» **Problem to solve**
Scan the records for "computer" and copy each line that contains it.

» **Dataset excerpts**
◆ ◆ ◆ ◆ ◆ ◆ ◆
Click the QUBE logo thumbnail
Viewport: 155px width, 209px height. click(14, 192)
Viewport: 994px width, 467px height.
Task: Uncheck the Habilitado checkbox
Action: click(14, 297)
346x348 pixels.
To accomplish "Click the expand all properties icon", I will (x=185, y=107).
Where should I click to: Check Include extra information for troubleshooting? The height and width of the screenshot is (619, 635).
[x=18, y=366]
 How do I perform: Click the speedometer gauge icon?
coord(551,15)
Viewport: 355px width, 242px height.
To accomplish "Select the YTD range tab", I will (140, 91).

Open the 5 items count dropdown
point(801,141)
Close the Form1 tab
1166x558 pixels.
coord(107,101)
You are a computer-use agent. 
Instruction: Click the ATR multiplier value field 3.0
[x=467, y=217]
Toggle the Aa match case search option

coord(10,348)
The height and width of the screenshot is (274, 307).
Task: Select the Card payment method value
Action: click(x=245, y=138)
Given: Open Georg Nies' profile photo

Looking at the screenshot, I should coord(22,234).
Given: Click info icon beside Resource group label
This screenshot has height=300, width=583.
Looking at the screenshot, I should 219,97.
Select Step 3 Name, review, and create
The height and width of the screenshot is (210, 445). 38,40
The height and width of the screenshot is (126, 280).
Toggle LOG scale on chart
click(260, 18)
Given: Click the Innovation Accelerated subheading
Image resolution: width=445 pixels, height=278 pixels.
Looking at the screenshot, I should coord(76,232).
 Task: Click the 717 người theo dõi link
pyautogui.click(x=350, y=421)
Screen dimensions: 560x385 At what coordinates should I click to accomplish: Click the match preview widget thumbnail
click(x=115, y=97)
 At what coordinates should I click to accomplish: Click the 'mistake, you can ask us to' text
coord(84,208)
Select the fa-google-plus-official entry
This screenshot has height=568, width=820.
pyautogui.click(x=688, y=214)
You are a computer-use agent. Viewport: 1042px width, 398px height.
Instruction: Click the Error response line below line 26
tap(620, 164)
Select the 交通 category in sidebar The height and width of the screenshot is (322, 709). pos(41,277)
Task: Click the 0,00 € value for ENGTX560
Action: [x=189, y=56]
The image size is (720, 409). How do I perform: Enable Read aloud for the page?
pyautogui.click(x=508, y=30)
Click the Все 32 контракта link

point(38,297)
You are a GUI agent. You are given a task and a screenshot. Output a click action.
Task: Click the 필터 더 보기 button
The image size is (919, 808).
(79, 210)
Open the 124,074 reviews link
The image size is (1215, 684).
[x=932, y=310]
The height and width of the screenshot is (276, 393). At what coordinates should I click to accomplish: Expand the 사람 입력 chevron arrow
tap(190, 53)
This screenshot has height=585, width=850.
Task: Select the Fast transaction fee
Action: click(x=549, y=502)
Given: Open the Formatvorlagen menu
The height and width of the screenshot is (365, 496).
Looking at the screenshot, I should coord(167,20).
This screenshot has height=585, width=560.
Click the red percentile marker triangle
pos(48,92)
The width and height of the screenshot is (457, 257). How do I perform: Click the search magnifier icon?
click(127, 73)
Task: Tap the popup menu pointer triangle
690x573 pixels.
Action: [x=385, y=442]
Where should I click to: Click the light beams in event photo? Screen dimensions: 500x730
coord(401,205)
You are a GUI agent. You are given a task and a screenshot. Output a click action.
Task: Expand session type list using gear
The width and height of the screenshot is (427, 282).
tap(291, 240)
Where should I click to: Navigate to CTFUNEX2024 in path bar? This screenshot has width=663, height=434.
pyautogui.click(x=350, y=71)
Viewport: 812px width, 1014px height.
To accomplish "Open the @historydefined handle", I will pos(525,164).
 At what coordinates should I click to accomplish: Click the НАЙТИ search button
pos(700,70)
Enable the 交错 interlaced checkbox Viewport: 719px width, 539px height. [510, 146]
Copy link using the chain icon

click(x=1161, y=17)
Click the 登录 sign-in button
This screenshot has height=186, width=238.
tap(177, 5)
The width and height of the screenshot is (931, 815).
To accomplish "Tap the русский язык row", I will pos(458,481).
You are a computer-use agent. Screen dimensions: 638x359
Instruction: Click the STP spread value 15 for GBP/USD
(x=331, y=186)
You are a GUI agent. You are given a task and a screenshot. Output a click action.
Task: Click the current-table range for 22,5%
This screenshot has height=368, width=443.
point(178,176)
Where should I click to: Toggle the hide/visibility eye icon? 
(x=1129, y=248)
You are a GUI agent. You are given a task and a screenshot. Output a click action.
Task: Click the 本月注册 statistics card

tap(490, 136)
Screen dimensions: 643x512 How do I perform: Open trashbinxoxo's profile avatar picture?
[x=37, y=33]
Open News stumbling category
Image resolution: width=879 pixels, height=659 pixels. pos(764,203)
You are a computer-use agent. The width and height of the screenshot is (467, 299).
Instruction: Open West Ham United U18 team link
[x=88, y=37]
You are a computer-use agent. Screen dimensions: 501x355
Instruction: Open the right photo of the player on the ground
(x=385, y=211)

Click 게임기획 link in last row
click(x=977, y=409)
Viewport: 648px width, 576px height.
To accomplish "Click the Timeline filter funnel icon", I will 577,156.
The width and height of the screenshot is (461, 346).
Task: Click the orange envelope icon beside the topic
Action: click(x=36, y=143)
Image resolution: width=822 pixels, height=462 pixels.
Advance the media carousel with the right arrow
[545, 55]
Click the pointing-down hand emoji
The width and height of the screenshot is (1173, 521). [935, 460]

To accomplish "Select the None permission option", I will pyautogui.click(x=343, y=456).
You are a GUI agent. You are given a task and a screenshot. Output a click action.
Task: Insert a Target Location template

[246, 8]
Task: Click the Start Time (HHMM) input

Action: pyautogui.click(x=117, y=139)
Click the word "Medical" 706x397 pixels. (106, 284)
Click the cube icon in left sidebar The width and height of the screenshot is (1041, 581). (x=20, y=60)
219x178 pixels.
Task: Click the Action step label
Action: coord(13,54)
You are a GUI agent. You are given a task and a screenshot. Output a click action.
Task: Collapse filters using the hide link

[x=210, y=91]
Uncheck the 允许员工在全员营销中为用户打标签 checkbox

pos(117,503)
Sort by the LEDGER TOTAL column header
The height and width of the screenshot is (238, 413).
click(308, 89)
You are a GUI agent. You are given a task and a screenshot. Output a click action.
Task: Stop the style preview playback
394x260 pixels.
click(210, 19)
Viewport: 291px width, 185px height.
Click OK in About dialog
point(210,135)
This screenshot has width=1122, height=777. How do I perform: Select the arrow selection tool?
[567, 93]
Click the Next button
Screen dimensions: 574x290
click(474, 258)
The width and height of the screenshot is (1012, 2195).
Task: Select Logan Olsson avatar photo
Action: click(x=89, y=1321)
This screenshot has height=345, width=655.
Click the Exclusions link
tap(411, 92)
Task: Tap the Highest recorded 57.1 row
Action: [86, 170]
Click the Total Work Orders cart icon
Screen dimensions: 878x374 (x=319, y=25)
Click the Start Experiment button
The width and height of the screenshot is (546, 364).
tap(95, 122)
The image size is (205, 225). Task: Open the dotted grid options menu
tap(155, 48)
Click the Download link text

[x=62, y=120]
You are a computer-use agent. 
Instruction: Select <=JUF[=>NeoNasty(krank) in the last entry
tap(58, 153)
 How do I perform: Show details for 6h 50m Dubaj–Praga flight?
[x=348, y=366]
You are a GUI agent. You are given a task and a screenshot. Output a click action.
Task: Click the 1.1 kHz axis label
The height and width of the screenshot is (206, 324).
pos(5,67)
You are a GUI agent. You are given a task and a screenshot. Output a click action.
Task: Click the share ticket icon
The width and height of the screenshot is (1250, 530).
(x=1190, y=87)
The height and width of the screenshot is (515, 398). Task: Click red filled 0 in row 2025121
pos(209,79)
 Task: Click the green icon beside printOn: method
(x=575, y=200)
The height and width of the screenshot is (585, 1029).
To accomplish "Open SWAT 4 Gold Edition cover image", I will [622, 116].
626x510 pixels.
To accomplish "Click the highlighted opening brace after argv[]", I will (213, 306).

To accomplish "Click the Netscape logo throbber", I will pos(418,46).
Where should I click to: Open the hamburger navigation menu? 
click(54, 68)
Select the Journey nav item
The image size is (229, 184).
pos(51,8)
◆ ◆ ◆ ◆ ◆ ◆ ◆
» **Exercise output**
You are a computer-use agent. 
You are a computer-use agent. Viewport: 1042px width, 398px height.
You are a computer-use agent. Screen dimensions: 638x359
You are a computer-use agent. The width and height of the screenshot is (467, 299).
You are a computer-use agent. Screen dimensions: 501x355
You are a computer-use agent. 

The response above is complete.